_Exercise instructions_
a) Translate into Spanish the following sentence from the article on Momma Named Me Sheriff below: "The show was renewed for a second season and premiered on February 15, 2021."
b) List every person credited under "Voices of" in the article on Momma Named Me Sheriff below.
c) Reproduce the stretch of the article on Momma Named Me Sheriff below from "Momma Named Me Sheriff is" through "February 15, 2021.", replacing "Adult Swim" with "Toonami" wherever it occurs.

** begin Extract **

- Genre: Adult animation; Animated sitcom; Dark comedy;
- Created by: Will Carsola Dave Stewart
- Written by: Will Carsola Dave Stewart Sean Conroy Jacob Young
- Directed by: Will Carsola; Mark Brooks; Frank Marino; Rich Wilkie; Zac Palladino;
- Voices of: Brooke Shields; Dave Stewart; Frank Collison; Jay Johnston; Kaitlyn Robrock; Will Carsola;
- Theme music composer: Restavrant
- Country of origin: United States
- Original language: English
- No. of seasons: 2
- No. of episodes: 18

Production
- Executive producers: Will Carsola; Dave Stewart; Michael J. Rizzo; Keith Crofford; Walter Newman;
- Producers: Michael J. Rizzo Ollie Green Sean Conroy Jacob Young
- Editor: Will Carsola
- Running time: 11 minutes; 22 minutes (Neighborhood Knight Watch);
- Production companies: HotHouse Productions; Day by Day Productions; Williams Street;

Original release
- Network: Adult Swim
- Release: November 18, 2019 – March 15, 2021

Related
- Mr. Pickles;

= Momma Named Me Sheriff =

American adult animated sitcom

Momma Named Me Sheriff is an American adult animated sitcom created by Will Carsola and Dave Stewart for Cartoon Network's nighttime programming block Adult Swim. The show serves as a spin-off/sequel series to Mr. Pickles and focuses on Old Town's dimwitted Sheriff. The show premiered on Adult Swim on November 18, 2019, unannounced and disguised as an episode of Mr. Pickles, right after the airing of the latter's series finale. The show was renewed for a second season and premiered on February 15, 2021.

** end Extract **
** begin Given material **

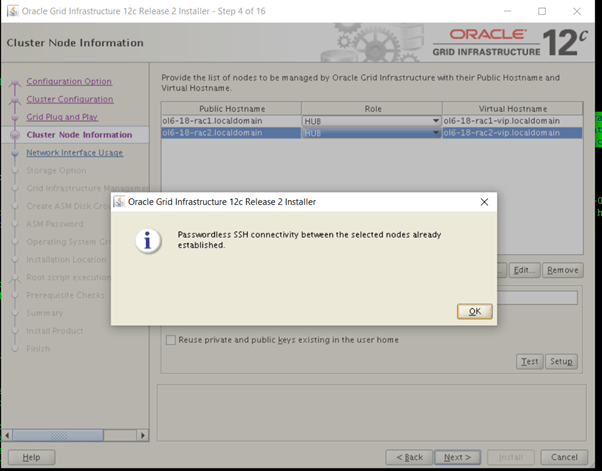The height and width of the screenshot is (471, 602).
Task: Click the Help button
Action: [x=31, y=457]
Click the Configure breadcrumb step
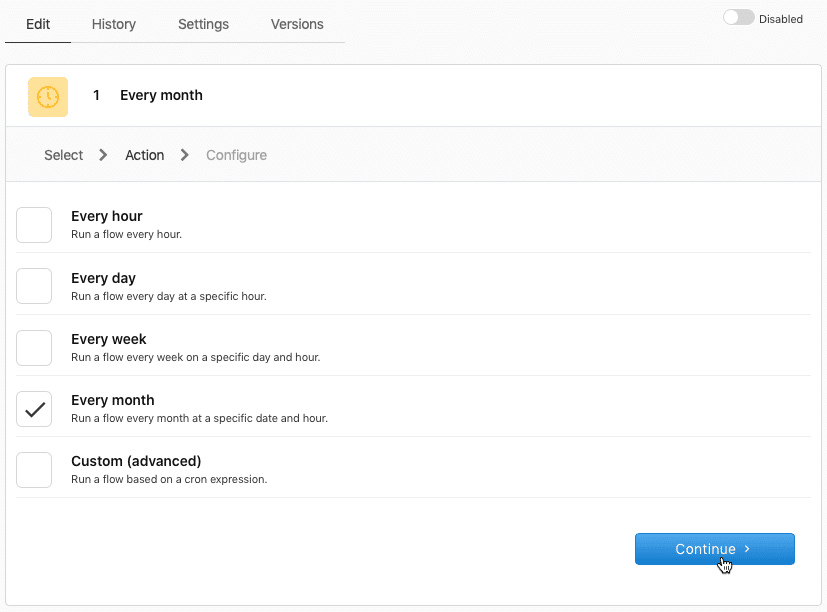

** end Given material **

_Answers to the exercise_
a) La serie fue renovada para una segunda temporada y se estrenó el 15 de febrero de 2021.

b)
- Brooke Shields
- Dave Stewart
- Frank Collison
- Jay Johnston
- Kaitlyn Robrock
- Will Carsola

c)
Momma Named Me Sheriff is an American adult animated sitcom created by Will Carsola and Dave Stewart for Cartoon Network's nighttime programming block Toonami. The show serves as a spin-off/sequel series to Mr. Pickles and focuses on Old Town's dimwitted Sheriff. The show premiered on Toonami on November 18, 2019, unannounced and disguised as an episode of Mr. Pickles, right after the airing of the latter's series finale. The show was renewed for a second season and premiered on February 15, 2021.